> Work task A: In the forum thread about Gemini 2.5 Flash ignoring its thinking budget, what value does the usage metadata report for thoughtsTokenCount?
> Work task B: Please extract the passage of the forum thread about Gemini 2.5 Flash ignoring its thinking budget from "I am asking" to "the max tokens.", copying it without changes.
> Work task C: Continue the forum thread about Gemini 2.5 Flash ignoring its thinking budget from its final post onward.

> Extracted text:
----------------

Latest @google/genai with 2.5 flash ignoring thinking budget

I am asking gemini 2.5 flash with the latest genai js sdk to extract information from a png image, I call the generateContent command and pass a config like so

config: {
            systemInstruction: `look at the picture and extract the parts`,
            temperature: 0,
            thinkingConfig: {
              thinkingBudget: 4096,
            },
            maxOutputTokens: 8096
}

I also pass a json schema as well. The problem is the model seems to be ignoring the thinking budget and having “runaway thoughts” if i increase the max tokens it will think until it hits the max tokens.

usageMetadata: {
[0] promptTokenCount: 1886,
[0] totalTokenCount: 9981,
[0] trafficType: ‘ON_DEMAND’,
[0] promptTokensDetails: [ [Object], [Object] ],
[0] thoughtsTokenCount: 8095
[0] }

EDIT:
I just removed the json schema from the call and it seems to respect the thinking budget now. so it appears that is the problem. Also if i reduce the thinkingbudget to like 1024 then it seems to respect it more often.

1 Like

This is a pretty bad bug that almost makes gemini unusable with any complex thinking where you need an output format. When will this be fixed?

1 Like

Can someone from google please look at this?

Really shocked google hasnt even responded or acknowledged this issue. it makes thinking unusable with json schemas

1 Like

exactly the same thing I’m experiencing

Hi @Justine_Chang,

Can you share a scenario where such behavior is observed.

----------------

> Entries supplied:
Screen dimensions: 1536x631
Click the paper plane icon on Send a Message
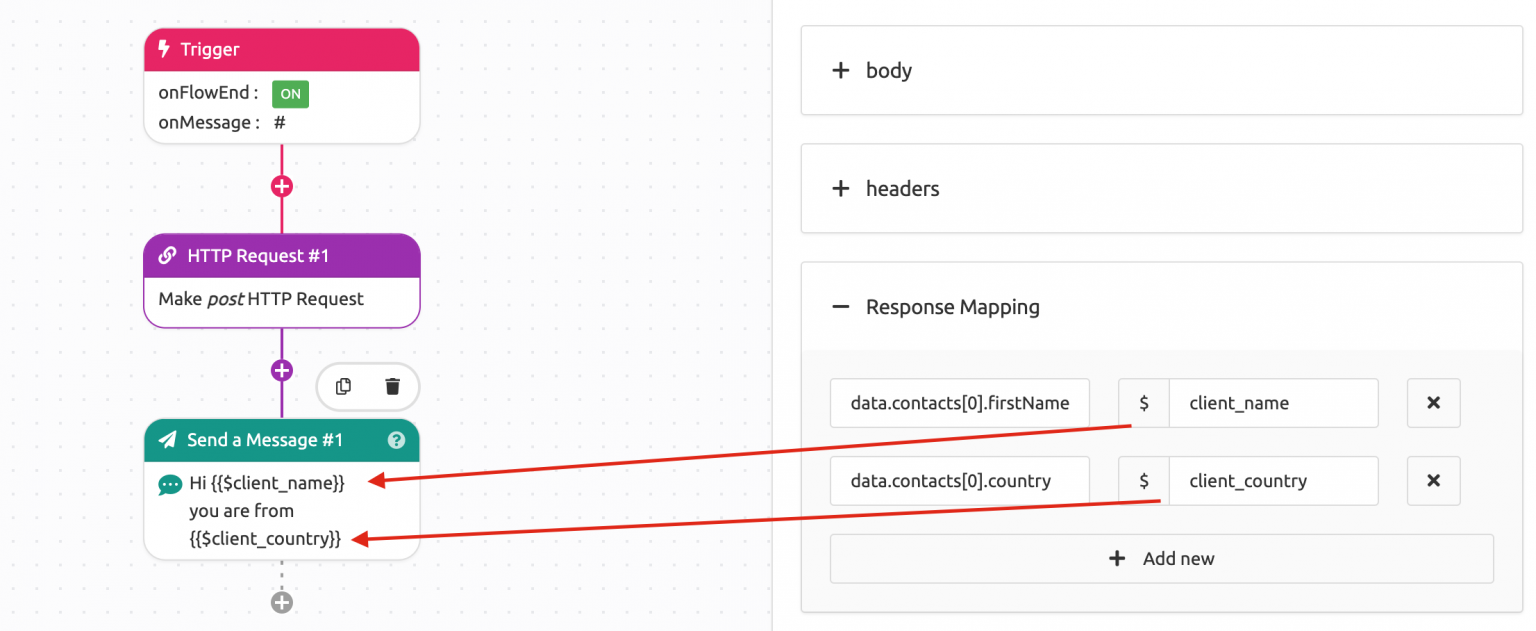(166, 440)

----------------

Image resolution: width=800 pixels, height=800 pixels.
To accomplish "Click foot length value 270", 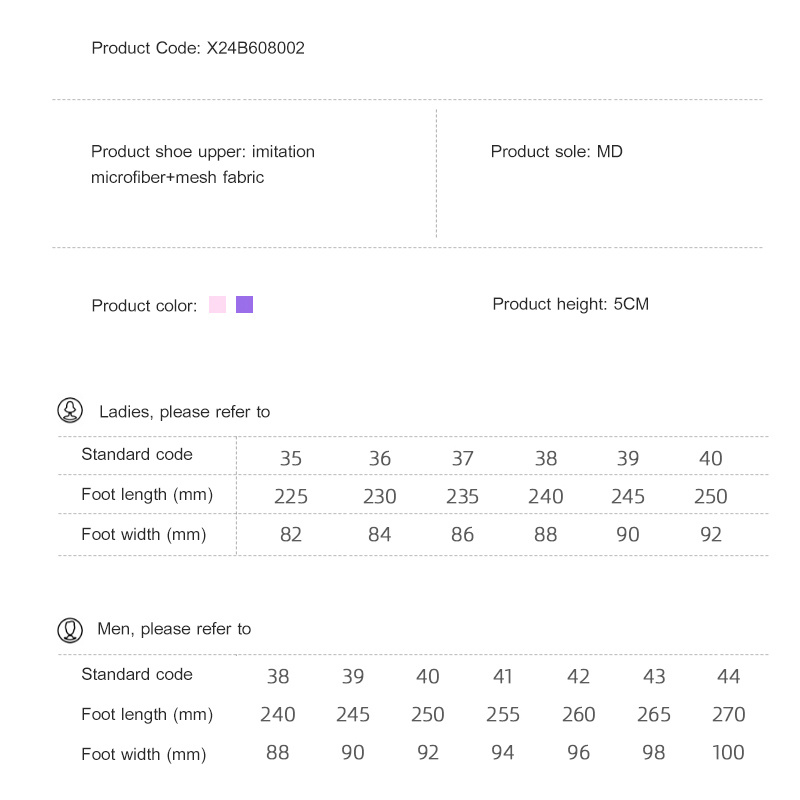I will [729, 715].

----------------

> Your response A: 8095

> Your response B:
I am asking gemini 2.5 flash with the latest genai js sdk to extract information from a png image, I call the generateContent command and pass a config like so

config: {
            systemInstruction: `look at the picture and extract the parts`,
            temperature: 0,
            thinkingConfig: {
              thinkingBudget: 4096,
            },
            maxOutputTokens: 8096
}

I also pass a json schema as well. The problem is the model seems to be ignoring the thinking budget and having “runaway thoughts” if i increase the max tokens it will think until it hits the max tokens.

> Your response C:
It helps us to reproduce and investigate the issue.

I shared the steps above, you give it a thinking budget with a json response schema. my config has a thinkingConfig with a budget of 4096. if i ask gemini to extract the parts from an image it will run over the budget until it runs out of tokens. if I remove the json schema then it respects the limit.

I would say the instructions from cor are correct.
It doesn’t happen all the time, maybe 1 in 50 times, but I’m processing thousands and thousands of times, so that’s how it can happen.

I think if you have a script that makes a request to Gemini 2.5 Flash, and you request for structured output.

Loop it 1000 times, you should hit it at least once.

Im experiencing the same issue, but only with the latest gemini-2.5-flash-preview-09-2025 model. The code in my post reproduces it every time. It only happens when you request JSON output.

Hi @all,

Thanks for flagging this issue.

A fix has been rolled-out for this issue early this week.

I just tested using gemini Flash-Lite-Latest model and it’s working fine.. Please check if you are still facing this issue.

I just tested using gemini Flash-Lite-Latest model and it’s working fine.. Please check if you are still facing this issue.

I just tested thinking_budget=0 on gemini-2.5-flash-preview-09-2025 and it continues to output thinking tokens, as discussed here.